The information below comes from the statement of deficiencies compiled by health inspectors and provided to AHCJ by the Centers for Medicare and Medicaid Services. It does not include the steps the hospital plans to take to fix the problem, known as a plan of correction. For that information, you should contact the hospital, your state health department or CMS. Accessing the document may require you to file a Freedom of Information Request. Information on doing so is available here.


Based on a review of facility documentation and staff interview, the facility failed to provide written notice of its decision, steps of the investigation and investigation results in the case of 1 of 1 patient charts reviewed wherein the patient or patient's representative made a grievance.

Findings were:

A review of the clinical record of Patient #3 revealed Patient/Family Grievance Forms filed by the [AGE]-year-old patient's mother included the following:
o 3/24/15 at 9:03 a.m.: "[Patient #3] asked for a formal complaint form and was told there were none. Staff didn't attempt to get her one until I called. This is a violation of her rights!"
o 3/27/15 at 7:36 a.m.: "[Patient #3] was left alone and unsupervised on the unit while everyone was at the gym. Completely unsafe!"
o 3/28/15 at 9:45 a.m.: "My takes a medication for when she is on her period ONLY. Staff have been giving her the meds everyday. She called me to tell me she is almost out of this med even though on Tues I dropped of half full bottle."
o 3/28/15 at 2:58 p.m.: "I asked at intake/admission if I needed to withdraw [Patient #3] and was told no. UBH would handle it. I received a call from her school on Thursday (she was admitted on Monday) that I need to withdraw her because she was accumulating absences and was at UBH. I called EPISD and they said UBH should have known that because they just talked to everyone a week earlier..."

These complaints had no Result/Disposition of Grievance filled in on the form. In addition, the patient or patient's representative had not been informed of the corrective actions taken by the facility to address these issues, nor was there a resolution noted. There was a note on the 3/27/15 complaint regarding Patient #3 being left alone on the unit which stated, "Spoke [with] mom...on phone. Reviewed cameras. Unfounded. Staff present. Mom happy to be notified..."

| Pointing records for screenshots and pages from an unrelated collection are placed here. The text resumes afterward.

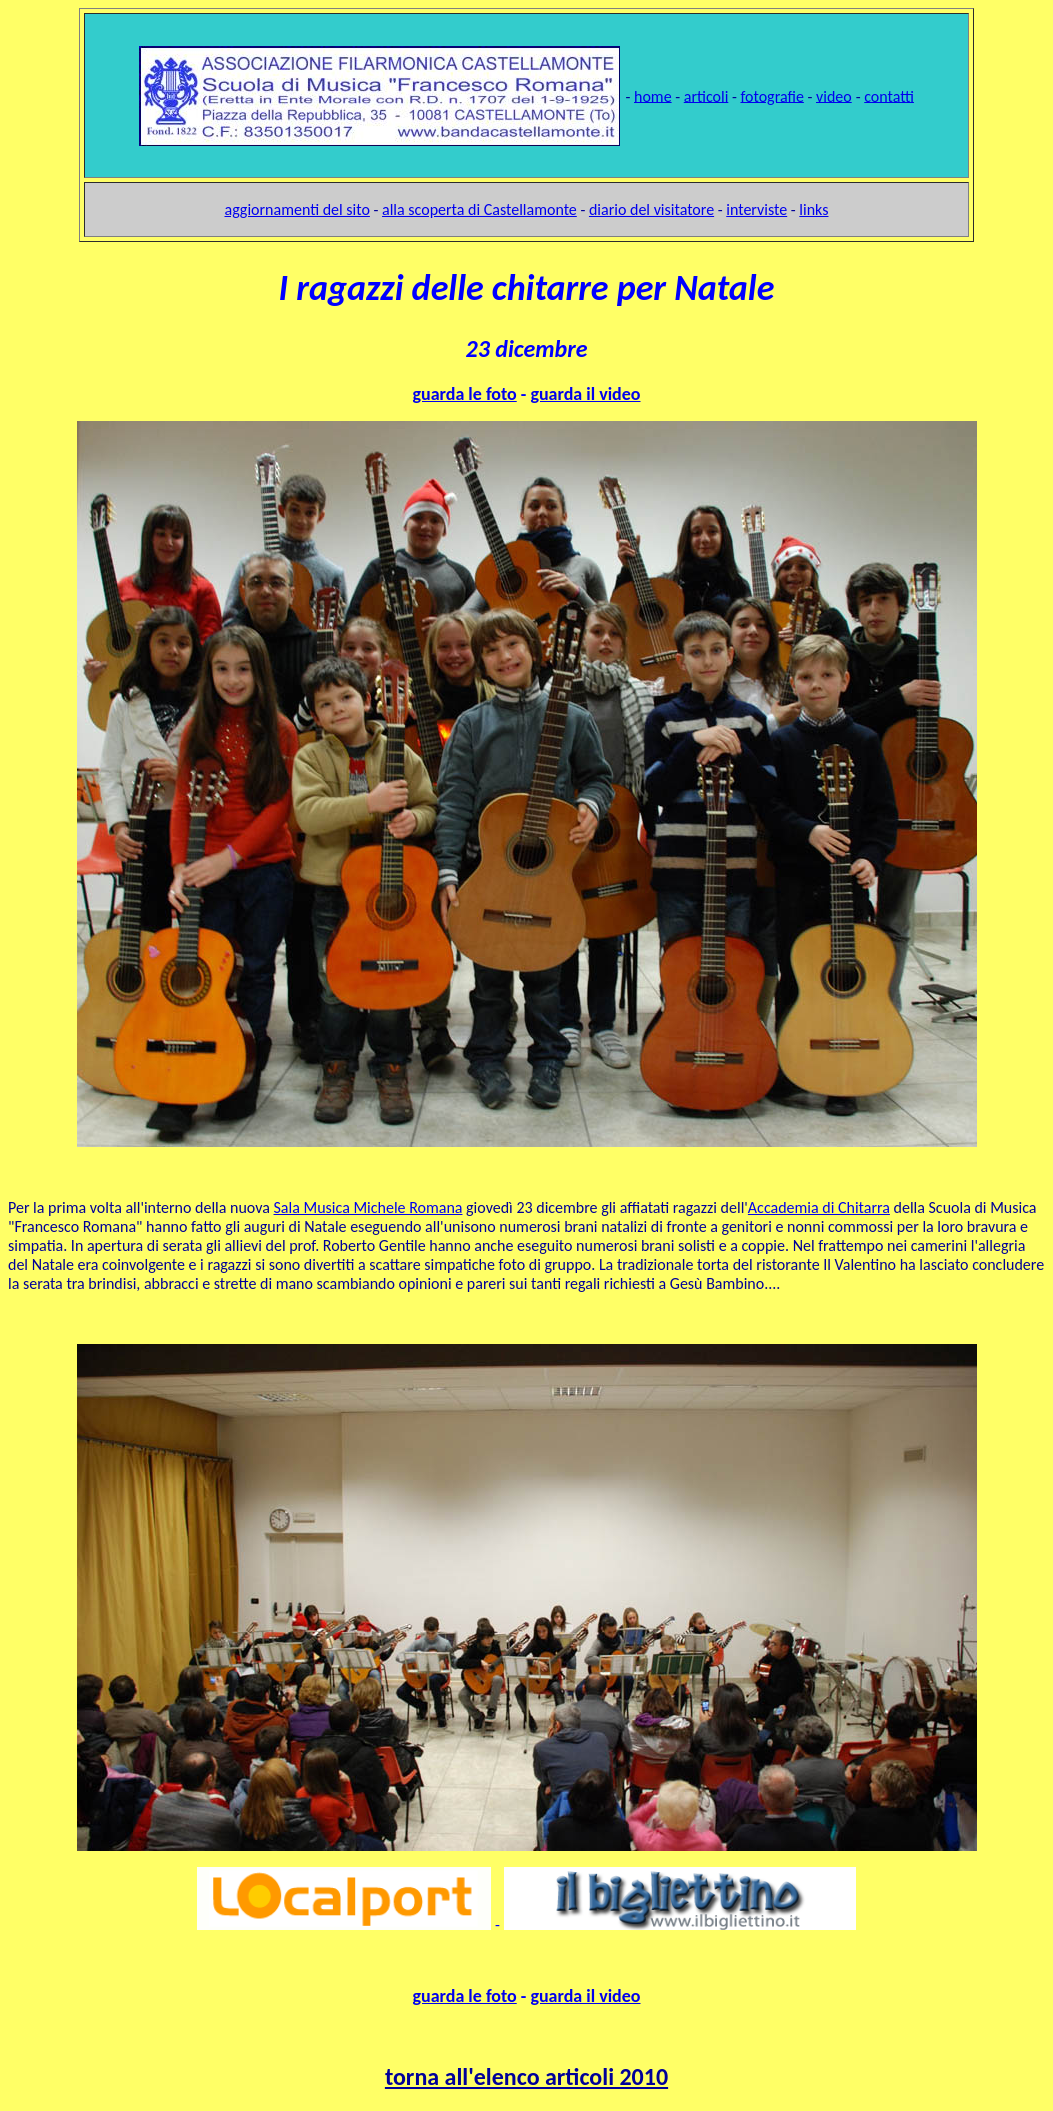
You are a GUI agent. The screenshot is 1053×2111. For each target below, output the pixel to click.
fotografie (771, 95)
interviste (756, 209)
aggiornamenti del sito (297, 209)
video (834, 95)
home (653, 95)
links (813, 209)
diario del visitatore (651, 209)
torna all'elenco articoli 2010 (526, 2076)
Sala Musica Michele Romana (368, 1207)
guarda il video (585, 394)
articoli (706, 95)
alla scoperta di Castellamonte (479, 209)
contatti (889, 95)
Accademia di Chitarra (819, 1207)
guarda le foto (464, 394)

In an interview with the Performance Improvement/Risk Management Director, on the morning of 6/3/15 in the facility meeting room, she stated, "There were so many complaints we received from this patient's mother. We tried to address each of them as they came up. There were some issues though with the grievance process around this time." She stated the facility's patient advocate had been "out" for the entire month of March, 2015, and also April 2-4, 2015. She did admit, "There may have been some things that got missed during that time though...We had some holes in our grievance process. I think one of the managers just didn't know what they were supposed to do. We now have a new patient advocate and we've addressed it. I know we didn't really send anything out regarding [the mother of Patient #3's] March complaints... "

Facility policy entitled Patient and Family Grievance/The Role of the Patient Advocate, date issued 8/2013, stated in part:
"4.7 The patient shall be given a copy of the complaint and final decision and a copy shall be filed in the patient's record...6.0 The grievance and problem resolution/follow up should be documented. This documentation should include...pertinent investigational information, resolution of grievance/follow up, signature of Patient Advocate...9.0 On occasions in which family members/parents believe their rights have not been respected or provided for, they should be asked to address the issue with the Chief Nursing Officer, nursing supervisor, Program Director or attending physician. If the issue is not satisfactorily resolved at that level, the above procedures should be followed... "

These findings were again confirmed in an interview with the facility Chief Executive Officer and other administrative on the afternoon of 6/3/15 in the facility meeting room.